(Records from a data source)
■ ■ ■ ■ ■

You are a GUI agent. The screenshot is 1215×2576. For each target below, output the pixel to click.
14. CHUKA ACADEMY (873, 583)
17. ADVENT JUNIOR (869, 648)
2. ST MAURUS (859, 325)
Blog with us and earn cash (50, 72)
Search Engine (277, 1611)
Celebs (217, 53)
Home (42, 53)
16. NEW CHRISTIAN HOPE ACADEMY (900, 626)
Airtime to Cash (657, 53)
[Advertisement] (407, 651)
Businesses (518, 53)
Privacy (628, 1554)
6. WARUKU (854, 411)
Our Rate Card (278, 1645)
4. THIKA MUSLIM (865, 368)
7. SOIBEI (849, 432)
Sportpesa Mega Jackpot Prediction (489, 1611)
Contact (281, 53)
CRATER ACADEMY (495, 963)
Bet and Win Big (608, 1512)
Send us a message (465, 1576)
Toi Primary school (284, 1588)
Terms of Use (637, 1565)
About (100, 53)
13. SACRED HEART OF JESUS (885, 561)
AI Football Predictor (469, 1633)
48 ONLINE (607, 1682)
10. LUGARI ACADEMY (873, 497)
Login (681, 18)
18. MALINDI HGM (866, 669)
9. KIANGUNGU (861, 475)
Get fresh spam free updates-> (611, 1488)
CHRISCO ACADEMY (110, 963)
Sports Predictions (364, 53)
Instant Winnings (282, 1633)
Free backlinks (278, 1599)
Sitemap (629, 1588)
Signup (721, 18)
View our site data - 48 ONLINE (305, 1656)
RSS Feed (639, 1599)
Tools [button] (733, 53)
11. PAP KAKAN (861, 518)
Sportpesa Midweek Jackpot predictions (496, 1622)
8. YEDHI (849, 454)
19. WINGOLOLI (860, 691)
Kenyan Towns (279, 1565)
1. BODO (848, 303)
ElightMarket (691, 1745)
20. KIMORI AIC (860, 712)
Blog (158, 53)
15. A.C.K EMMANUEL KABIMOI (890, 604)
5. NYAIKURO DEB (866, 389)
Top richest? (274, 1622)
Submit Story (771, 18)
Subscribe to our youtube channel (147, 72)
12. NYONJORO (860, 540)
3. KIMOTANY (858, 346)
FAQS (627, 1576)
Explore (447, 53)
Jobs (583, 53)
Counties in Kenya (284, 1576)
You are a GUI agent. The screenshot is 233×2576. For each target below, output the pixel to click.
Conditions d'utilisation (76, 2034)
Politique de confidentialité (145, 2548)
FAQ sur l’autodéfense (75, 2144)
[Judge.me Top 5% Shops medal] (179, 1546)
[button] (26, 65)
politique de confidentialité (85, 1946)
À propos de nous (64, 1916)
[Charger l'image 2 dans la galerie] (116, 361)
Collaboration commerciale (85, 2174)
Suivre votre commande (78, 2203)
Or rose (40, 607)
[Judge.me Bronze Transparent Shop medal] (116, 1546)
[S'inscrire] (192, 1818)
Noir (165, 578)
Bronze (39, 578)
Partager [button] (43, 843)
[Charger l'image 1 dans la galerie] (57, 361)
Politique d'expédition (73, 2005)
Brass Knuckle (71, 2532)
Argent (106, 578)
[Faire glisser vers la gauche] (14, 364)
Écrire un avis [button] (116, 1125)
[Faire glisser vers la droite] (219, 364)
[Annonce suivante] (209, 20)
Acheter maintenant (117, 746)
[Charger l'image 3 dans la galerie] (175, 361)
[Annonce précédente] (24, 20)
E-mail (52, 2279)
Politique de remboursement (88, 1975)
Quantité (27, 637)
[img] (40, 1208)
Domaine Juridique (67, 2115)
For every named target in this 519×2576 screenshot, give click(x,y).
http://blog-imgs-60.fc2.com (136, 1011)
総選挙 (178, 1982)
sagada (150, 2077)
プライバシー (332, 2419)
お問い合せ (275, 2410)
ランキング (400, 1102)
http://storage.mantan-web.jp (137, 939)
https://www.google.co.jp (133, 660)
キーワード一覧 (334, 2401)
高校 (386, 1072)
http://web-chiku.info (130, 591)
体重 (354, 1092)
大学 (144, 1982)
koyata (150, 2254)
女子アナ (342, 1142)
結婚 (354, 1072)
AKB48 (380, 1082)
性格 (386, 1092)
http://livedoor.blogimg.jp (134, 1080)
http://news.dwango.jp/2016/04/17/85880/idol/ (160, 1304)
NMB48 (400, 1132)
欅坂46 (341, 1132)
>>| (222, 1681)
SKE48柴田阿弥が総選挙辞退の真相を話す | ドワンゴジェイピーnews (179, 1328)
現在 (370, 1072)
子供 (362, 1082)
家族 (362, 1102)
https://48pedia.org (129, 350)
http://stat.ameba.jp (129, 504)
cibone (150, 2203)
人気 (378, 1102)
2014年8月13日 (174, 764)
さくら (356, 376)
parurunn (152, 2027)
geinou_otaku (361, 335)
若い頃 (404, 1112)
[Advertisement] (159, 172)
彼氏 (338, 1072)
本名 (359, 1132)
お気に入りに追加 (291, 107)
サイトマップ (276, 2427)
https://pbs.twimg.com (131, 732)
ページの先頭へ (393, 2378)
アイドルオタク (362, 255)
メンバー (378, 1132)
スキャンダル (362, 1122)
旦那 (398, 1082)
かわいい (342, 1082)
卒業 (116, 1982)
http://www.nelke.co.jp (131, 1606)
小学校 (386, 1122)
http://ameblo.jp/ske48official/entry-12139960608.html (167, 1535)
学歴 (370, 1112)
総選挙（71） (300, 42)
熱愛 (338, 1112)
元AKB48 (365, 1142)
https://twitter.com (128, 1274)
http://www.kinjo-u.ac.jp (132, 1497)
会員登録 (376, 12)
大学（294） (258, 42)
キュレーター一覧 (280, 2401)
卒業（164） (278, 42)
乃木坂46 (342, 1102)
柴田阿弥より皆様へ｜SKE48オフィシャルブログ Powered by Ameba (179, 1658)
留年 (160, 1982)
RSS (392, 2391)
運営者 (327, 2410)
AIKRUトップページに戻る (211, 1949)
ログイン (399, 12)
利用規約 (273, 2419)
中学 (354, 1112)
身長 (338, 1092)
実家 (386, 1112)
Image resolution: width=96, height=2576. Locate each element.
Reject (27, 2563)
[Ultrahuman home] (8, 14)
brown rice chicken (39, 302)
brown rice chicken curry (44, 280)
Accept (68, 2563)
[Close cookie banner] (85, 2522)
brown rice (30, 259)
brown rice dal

■ ■ ■ ■ ■

▸ Exercise description:
From the first line to the last, reproduce the data above exactly.

▸ Output for this task:
You are a GUI agent. The screenshot is 1215×2576. For each target below, output the pixel to click.
14. CHUKA ACADEMY (873, 583)
17. ADVENT JUNIOR (869, 648)
2. ST MAURUS (859, 325)
Blog with us and earn cash (50, 72)
Search Engine (277, 1611)
Celebs (217, 53)
Home (42, 53)
16. NEW CHRISTIAN HOPE ACADEMY (900, 626)
Airtime to Cash (657, 53)
[Advertisement] (407, 651)
Businesses (518, 53)
Privacy (628, 1554)
6. WARUKU (854, 411)
Our Rate Card (278, 1645)
4. THIKA MUSLIM (865, 368)
7. SOIBEI (849, 432)
Sportpesa Mega Jackpot Prediction (489, 1611)
Contact (281, 53)
CRATER ACADEMY (495, 963)
Bet and Win Big (608, 1512)
Send us a message (465, 1576)
Toi Primary school (284, 1588)
Terms of Use (637, 1565)
About (100, 53)
13. SACRED HEART OF JESUS (885, 561)
AI Football Predictor (469, 1633)
48 ONLINE (607, 1682)
10. LUGARI ACADEMY (873, 497)
Login (681, 18)
18. MALINDI HGM (866, 669)
9. KIANGUNGU (861, 475)
Get fresh spam free updates-> (611, 1488)
CHRISCO ACADEMY (110, 963)
Sports Predictions (364, 53)
Instant Winnings (282, 1633)
Free backlinks (278, 1599)
Sitemap (629, 1588)
Signup (721, 18)
View our site data - 48 ONLINE (305, 1656)
RSS Feed (639, 1599)
Tools [button] (733, 53)
11. PAP KAKAN (861, 518)
Sportpesa Midweek Jackpot predictions (496, 1622)
8. YEDHI (849, 454)
19. WINGOLOLI (860, 691)
Kenyan Towns (279, 1565)
1. BODO (848, 303)
ElightMarket (691, 1745)
20. KIMORI AIC (860, 712)
Blog (158, 53)
15. A.C.K EMMANUEL KABIMOI (890, 604)
5. NYAIKURO DEB (866, 389)
Top richest? (274, 1622)
Submit Story (771, 18)
Subscribe to our youtube channel (147, 72)
12. NYONJORO (860, 540)
3. KIMOTANY (858, 346)
FAQS (627, 1576)
Explore (447, 53)
Jobs (583, 53)
Counties in Kenya (284, 1576)
You are a GUI agent. The screenshot is 233×2576. For each target below, output the pixel to click.
Conditions d'utilisation (76, 2034)
Politique de confidentialité (145, 2548)
FAQ sur l’autodéfense (75, 2144)
[Judge.me Top 5% Shops medal] (179, 1546)
[button] (26, 65)
politique de confidentialité (85, 1946)
À propos de nous (64, 1916)
[Charger l'image 2 dans la galerie] (116, 361)
Collaboration commerciale (85, 2174)
Suivre votre commande (78, 2203)
Or rose (40, 607)
[Judge.me Bronze Transparent Shop medal] (116, 1546)
[S'inscrire] (192, 1818)
Noir (165, 578)
Bronze (39, 578)
Partager [button] (43, 843)
[Charger l'image 1 dans la galerie] (57, 361)
Politique d'expédition (73, 2005)
Brass Knuckle (71, 2532)
Argent (106, 578)
[Faire glisser vers la gauche] (14, 364)
Écrire un avis [button] (116, 1125)
[Faire glisser vers la droite] (219, 364)
[Annonce suivante] (209, 20)
Acheter maintenant (117, 746)
[Charger l'image 3 dans la galerie] (175, 361)
[Annonce précédente] (24, 20)
E-mail (52, 2279)
Politique de remboursement (88, 1975)
Quantité (27, 637)
[img] (40, 1208)
Domaine Juridique (67, 2115)
For every named target in this 519×2576 screenshot, give click(x,y).
http://blog-imgs-60.fc2.com (136, 1011)
総選挙 (178, 1982)
sagada (150, 2077)
プライバシー (332, 2419)
お問い合せ (275, 2410)
ランキング (400, 1102)
http://storage.mantan-web.jp (137, 939)
https://www.google.co.jp (133, 660)
キーワード一覧 (334, 2401)
高校 (386, 1072)
http://web-chiku.info (130, 591)
体重 (354, 1092)
大学 (144, 1982)
koyata (150, 2254)
女子アナ (342, 1142)
結婚 (354, 1072)
AKB48 (380, 1082)
性格 (386, 1092)
http://livedoor.blogimg.jp (134, 1080)
http://news.dwango.jp/2016/04/17/85880/idol/ (160, 1304)
NMB48 (400, 1132)
欅坂46 (341, 1132)
>>| (222, 1681)
SKE48柴田阿弥が総選挙辞退の真相を話す | ドワンゴジェイピーnews (179, 1328)
現在 (370, 1072)
子供 (362, 1082)
家族 (362, 1102)
https://48pedia.org (129, 350)
http://stat.ameba.jp (129, 504)
cibone (150, 2203)
人気 (378, 1102)
2014年8月13日 (174, 764)
さくら (356, 376)
parurunn (152, 2027)
geinou_otaku (361, 335)
若い頃 (404, 1112)
[Advertisement] (159, 172)
彼氏 (338, 1072)
本名 (359, 1132)
お気に入りに追加 (291, 107)
サイトマップ (276, 2427)
https://pbs.twimg.com (131, 732)
ページの先頭へ (393, 2378)
アイドルオタク (362, 255)
メンバー (378, 1132)
スキャンダル (362, 1122)
旦那 (398, 1082)
かわいい (342, 1082)
卒業 (116, 1982)
http://www.nelke.co.jp (131, 1606)
小学校 (386, 1122)
http://ameblo.jp/ske48official/entry-12139960608.html (167, 1535)
学歴 (370, 1112)
総選挙（71） (300, 42)
熱愛 (338, 1112)
元AKB48 (365, 1142)
https://twitter.com (128, 1274)
http://www.kinjo-u.ac.jp (132, 1497)
会員登録 (376, 12)
大学（294） (258, 42)
キュレーター一覧 (280, 2401)
卒業（164） (278, 42)
乃木坂46 (342, 1102)
柴田阿弥より皆様へ｜SKE48オフィシャルブログ Powered by Ameba (179, 1658)
留年 (160, 1982)
RSS (392, 2391)
運営者 (327, 2410)
AIKRUトップページに戻る (211, 1949)
ログイン (399, 12)
利用規約 (273, 2419)
中学 (354, 1112)
身長 (338, 1092)
実家 (386, 1112)
Image resolution: width=96, height=2576. Locate each element.
Reject (27, 2563)
[Ultrahuman home] (8, 14)
brown rice chicken (39, 302)
brown rice chicken curry (44, 280)
Accept (68, 2563)
[Close cookie banner] (85, 2522)
brown rice (30, 259)
brown rice dal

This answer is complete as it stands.